I concluded my “An LDS Observance of Advent” post by writing: “What started as a personally enriching practice for me and Elaine and then came to be a useful teaching device for Rachel has become a central and reassuring ritual for Samuel, helping him prepare for Christmas in more ways that I could ever have expected.” This is true, but it has also helped us, making us concentrate on the purpose and the hoped-for results of all of our Christmas-time traditions and rituals.
Through these traditions and routines, I have realized this year what may seem like a very simple dream for many families: every night my family sits together, reading the scriptures, singing, and praying together.

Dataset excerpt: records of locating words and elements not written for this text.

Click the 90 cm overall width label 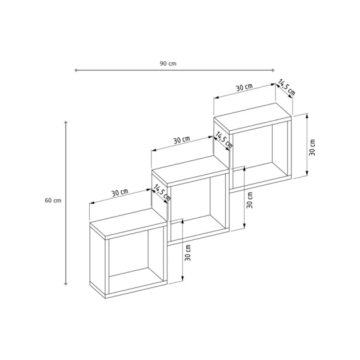(x=168, y=63)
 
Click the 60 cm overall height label (x=53, y=201)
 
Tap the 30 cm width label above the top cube (x=244, y=87)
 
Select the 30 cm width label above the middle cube (x=182, y=140)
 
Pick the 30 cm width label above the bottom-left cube (x=119, y=193)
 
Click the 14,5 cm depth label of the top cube (x=287, y=87)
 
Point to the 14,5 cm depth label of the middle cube (x=224, y=141)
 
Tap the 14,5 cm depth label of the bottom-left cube (x=162, y=193)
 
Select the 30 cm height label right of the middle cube (x=250, y=200)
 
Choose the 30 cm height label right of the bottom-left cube (x=188, y=252)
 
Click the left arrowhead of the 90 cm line (x=76, y=70)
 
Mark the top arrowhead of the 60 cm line (x=66, y=122)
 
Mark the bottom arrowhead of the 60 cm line (x=66, y=284)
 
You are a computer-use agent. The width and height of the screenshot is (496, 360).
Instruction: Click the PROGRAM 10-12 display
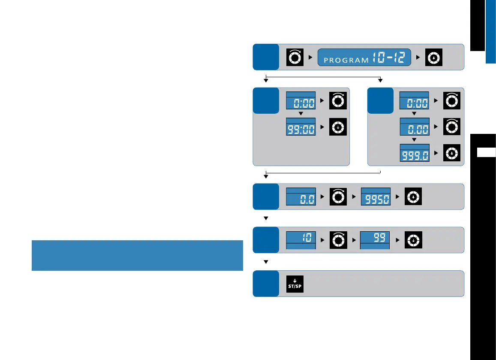click(364, 57)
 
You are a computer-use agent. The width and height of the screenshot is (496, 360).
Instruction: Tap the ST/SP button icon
click(295, 284)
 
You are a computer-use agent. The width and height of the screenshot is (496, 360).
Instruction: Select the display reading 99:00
click(301, 127)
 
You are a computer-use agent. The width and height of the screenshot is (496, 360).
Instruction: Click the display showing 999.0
click(414, 153)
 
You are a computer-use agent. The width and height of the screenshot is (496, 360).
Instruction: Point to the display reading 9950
click(375, 197)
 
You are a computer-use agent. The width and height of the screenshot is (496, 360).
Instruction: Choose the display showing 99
click(375, 240)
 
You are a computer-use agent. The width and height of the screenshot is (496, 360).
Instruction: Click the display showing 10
click(301, 240)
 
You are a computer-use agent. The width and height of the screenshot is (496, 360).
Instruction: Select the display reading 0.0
click(301, 197)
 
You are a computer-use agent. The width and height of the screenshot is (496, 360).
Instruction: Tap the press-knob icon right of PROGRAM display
click(433, 57)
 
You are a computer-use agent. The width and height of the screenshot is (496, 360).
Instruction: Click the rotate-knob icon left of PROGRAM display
click(295, 57)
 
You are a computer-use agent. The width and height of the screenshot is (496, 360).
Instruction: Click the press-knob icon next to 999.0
click(451, 153)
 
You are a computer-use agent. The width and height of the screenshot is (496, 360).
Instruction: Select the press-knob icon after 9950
click(413, 197)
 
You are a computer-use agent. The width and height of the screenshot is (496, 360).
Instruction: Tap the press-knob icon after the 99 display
click(413, 240)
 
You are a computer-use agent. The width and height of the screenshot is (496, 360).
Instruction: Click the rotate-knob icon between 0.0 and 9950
click(337, 197)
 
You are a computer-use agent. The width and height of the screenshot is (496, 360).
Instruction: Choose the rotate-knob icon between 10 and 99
click(337, 240)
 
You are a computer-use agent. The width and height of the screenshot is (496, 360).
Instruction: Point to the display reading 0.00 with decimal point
click(414, 127)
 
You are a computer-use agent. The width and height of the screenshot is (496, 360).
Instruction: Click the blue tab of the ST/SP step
click(265, 284)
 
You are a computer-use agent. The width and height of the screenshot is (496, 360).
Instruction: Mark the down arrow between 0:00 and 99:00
click(301, 113)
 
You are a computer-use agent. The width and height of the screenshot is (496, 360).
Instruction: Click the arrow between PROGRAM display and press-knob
click(418, 57)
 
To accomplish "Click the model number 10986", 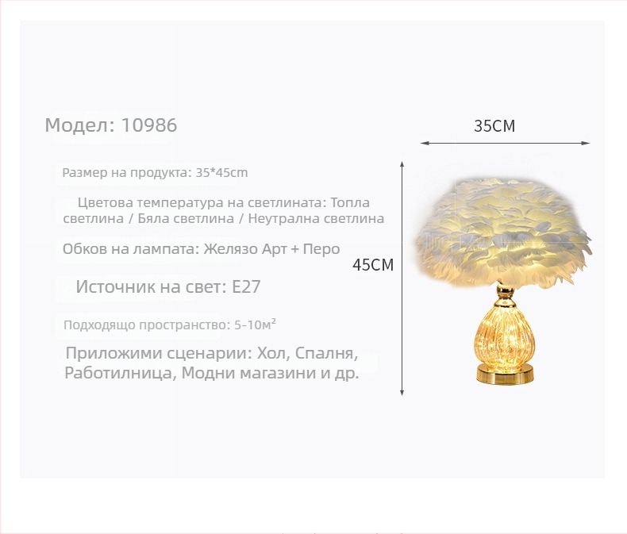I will click(x=149, y=125).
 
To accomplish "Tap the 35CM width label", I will click(x=494, y=126).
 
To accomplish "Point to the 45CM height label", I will click(x=373, y=265).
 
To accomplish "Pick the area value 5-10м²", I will click(x=256, y=325).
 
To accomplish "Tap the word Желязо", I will click(x=232, y=249).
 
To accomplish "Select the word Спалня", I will click(x=328, y=353).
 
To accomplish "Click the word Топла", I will click(x=349, y=202).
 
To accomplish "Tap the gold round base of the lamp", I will click(x=505, y=373).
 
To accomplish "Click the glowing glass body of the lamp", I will click(x=505, y=337).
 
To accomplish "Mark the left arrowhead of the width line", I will click(x=423, y=144).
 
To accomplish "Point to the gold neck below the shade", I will click(x=505, y=298).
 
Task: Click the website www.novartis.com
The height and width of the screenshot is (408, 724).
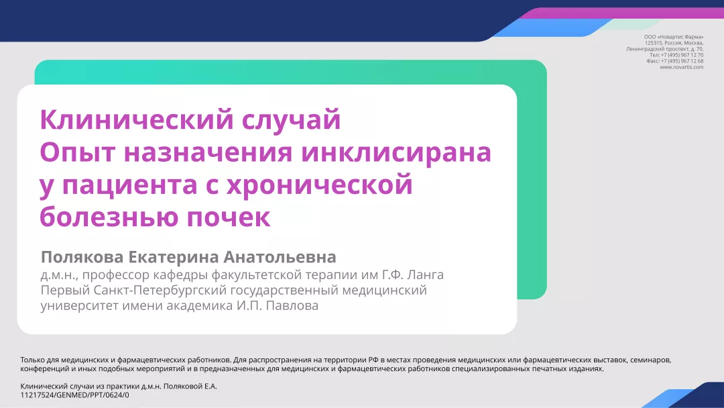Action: coord(682,66)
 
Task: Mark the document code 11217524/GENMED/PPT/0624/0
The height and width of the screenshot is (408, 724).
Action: coord(75,395)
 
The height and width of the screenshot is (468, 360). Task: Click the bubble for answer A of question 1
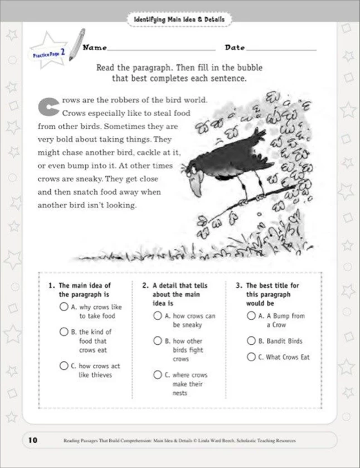[64, 307]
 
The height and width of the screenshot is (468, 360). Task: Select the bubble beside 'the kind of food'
[64, 332]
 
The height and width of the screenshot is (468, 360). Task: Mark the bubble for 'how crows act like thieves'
[64, 366]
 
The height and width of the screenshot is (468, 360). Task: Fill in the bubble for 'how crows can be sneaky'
[157, 316]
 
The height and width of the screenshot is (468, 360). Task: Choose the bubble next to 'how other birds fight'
[157, 341]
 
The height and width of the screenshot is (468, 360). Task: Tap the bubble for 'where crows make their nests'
[157, 375]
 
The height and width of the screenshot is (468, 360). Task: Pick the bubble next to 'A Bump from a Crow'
[251, 316]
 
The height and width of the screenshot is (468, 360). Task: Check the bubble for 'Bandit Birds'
[251, 341]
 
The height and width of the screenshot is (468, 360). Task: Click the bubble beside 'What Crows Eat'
[251, 357]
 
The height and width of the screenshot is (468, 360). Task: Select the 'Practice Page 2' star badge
[49, 52]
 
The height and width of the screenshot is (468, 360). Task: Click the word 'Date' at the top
[235, 48]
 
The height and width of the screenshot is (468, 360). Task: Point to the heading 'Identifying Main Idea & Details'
[179, 20]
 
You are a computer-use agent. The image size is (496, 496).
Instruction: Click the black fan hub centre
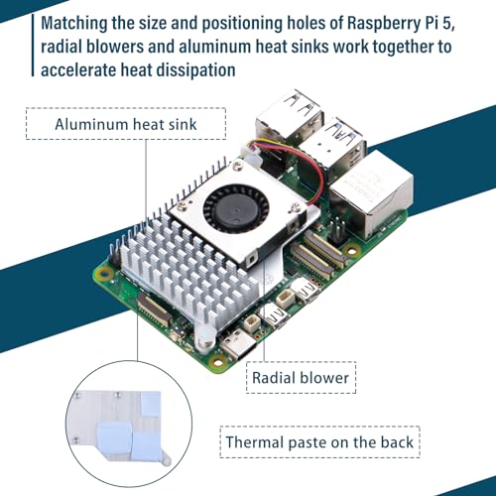(x=236, y=209)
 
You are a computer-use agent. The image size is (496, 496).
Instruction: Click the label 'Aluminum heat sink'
(x=126, y=124)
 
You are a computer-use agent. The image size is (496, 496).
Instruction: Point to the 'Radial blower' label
(x=301, y=378)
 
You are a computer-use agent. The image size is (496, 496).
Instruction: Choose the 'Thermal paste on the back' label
(x=319, y=442)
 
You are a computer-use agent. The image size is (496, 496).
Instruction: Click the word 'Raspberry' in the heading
(x=384, y=24)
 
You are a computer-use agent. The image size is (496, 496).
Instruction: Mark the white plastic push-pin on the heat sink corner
(x=205, y=336)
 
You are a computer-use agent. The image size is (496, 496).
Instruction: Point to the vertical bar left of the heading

As I hear my wife’s pleasing alto, my daughter’s sweet soprano, and now, at long last, my son’s precious voice singing carols of the heart, I, the strongest and most experienced singer in the family, can often barely utter a note as my throat tightens with emotion and my eyes fill with tears of joy. As we celebrate the birth of our Lord together, the spirit is not only filling my home, it is reaching my precious son in ways that I pray will make an indelible mark on his memory and soul.